Last, but I hope not least, is the oblong "Belgian Style Truffle: Dark Chocolate," which is wrapped in gold foil in the box. This appears to be a hard, dark chocolate shell covered with powdered cocoa and flakes of cocoa, with a powerful cocoa essence when I breathe it in. Inside a rather thick shell I find a light but almost powdery chocolate when I take a bite. The inner chocolate is smooth and creamy in taste but not in texture, which is interesting. It blends really well with the shell and the outside flakes to make this a great truffle, though I have to say it doesn't change my mind about the "Black & Gold" being my favorite from this box.

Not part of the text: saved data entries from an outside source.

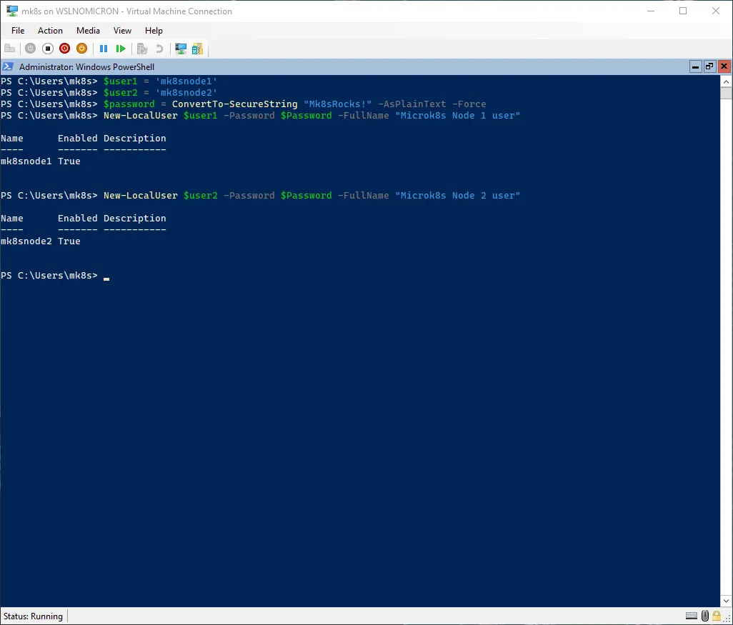Click the PowerShell scrollbar up arrow
This screenshot has height=625, width=733.
(x=726, y=81)
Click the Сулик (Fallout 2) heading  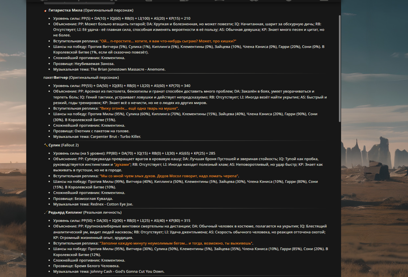tap(64, 145)
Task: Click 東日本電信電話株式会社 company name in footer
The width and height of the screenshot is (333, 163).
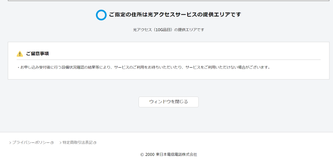Action: [x=176, y=155]
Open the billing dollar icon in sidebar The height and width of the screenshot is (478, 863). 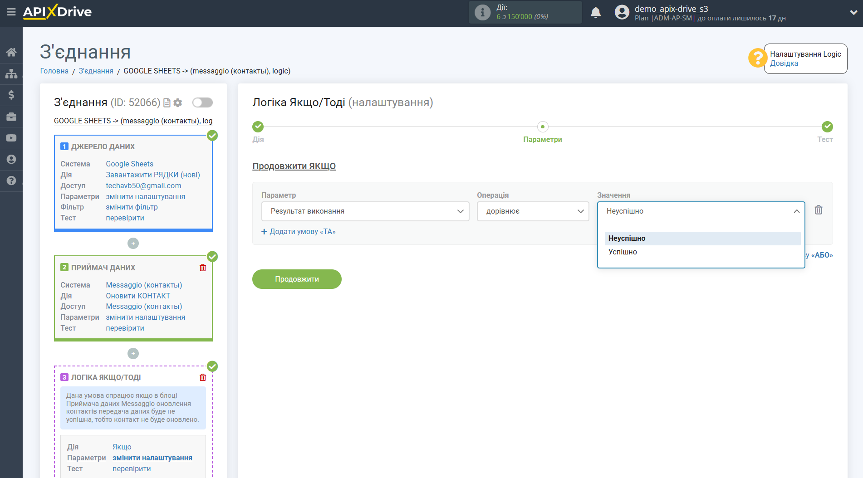11,95
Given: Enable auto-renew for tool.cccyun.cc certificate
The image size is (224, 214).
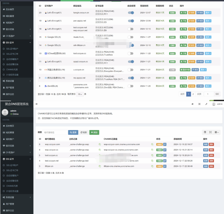Looking at the screenshot, I should 131,54.
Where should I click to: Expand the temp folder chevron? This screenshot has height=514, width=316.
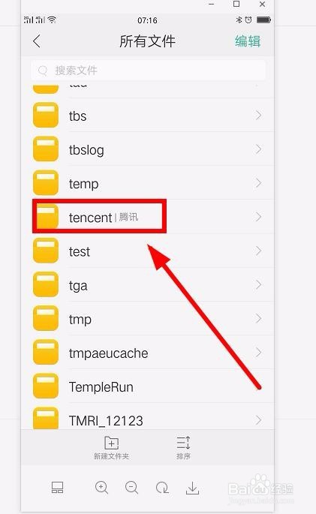(259, 183)
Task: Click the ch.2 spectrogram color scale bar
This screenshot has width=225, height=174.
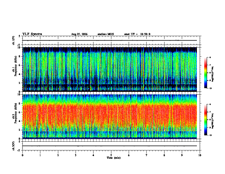Action: [x=205, y=120]
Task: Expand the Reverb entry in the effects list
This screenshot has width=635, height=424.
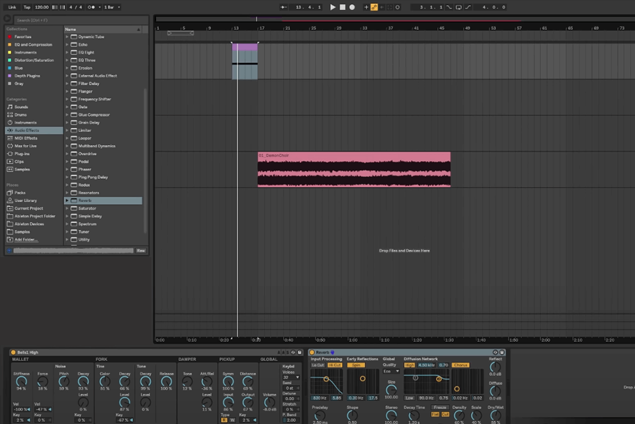Action: tap(68, 200)
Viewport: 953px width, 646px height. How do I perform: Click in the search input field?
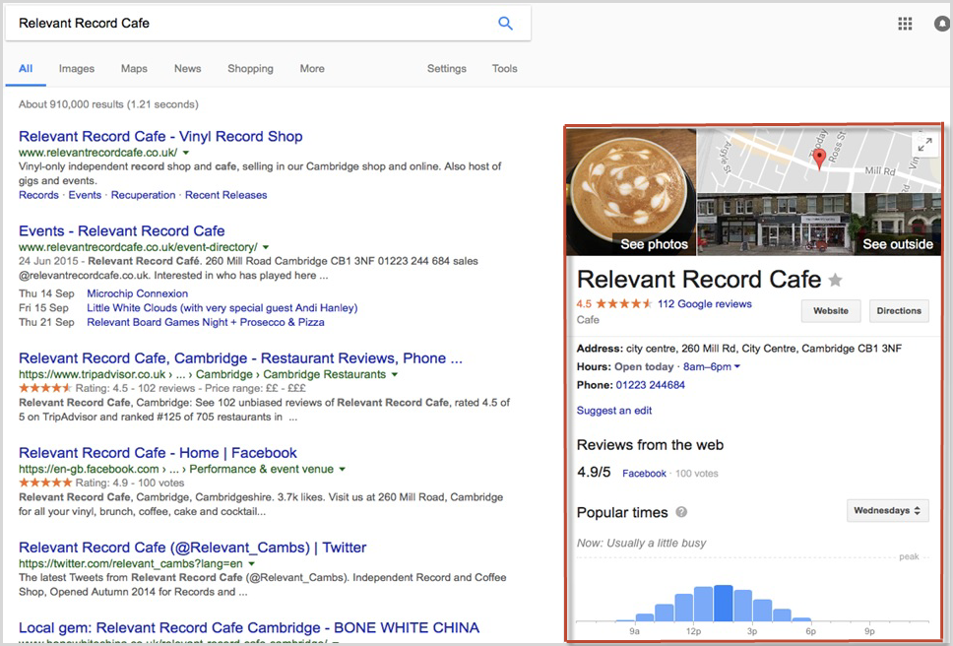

This box did not come with a list of ingredients or nutritional information, so just remember to think about the flavors if you have allergies and to eat in moderation. If you think these truffles sound like a gift you want to give to a loved one or yourself this holiday season, I would agree. These truffles from Coastal Mist are certainly worthy Sacraments for The Chocolate Cult. But you'd better hurry and order them before you have to pay extra for speedy delivery. Ordering in larger quantities yields the best price per chocolate, but regardless of which box you choose (or if you create your own), the prices are identical.
Remember, if you do order from any company who has submitted potential Sacraments to us, please mention that you read about them here in The Chocolate Cult. I look forward to any more samples that Coastal Mist may wish to share with us.
Sisters and Brothers, may you too take the time to slowly appreciate what the Divine and human ingenuity have offered you in chocolate.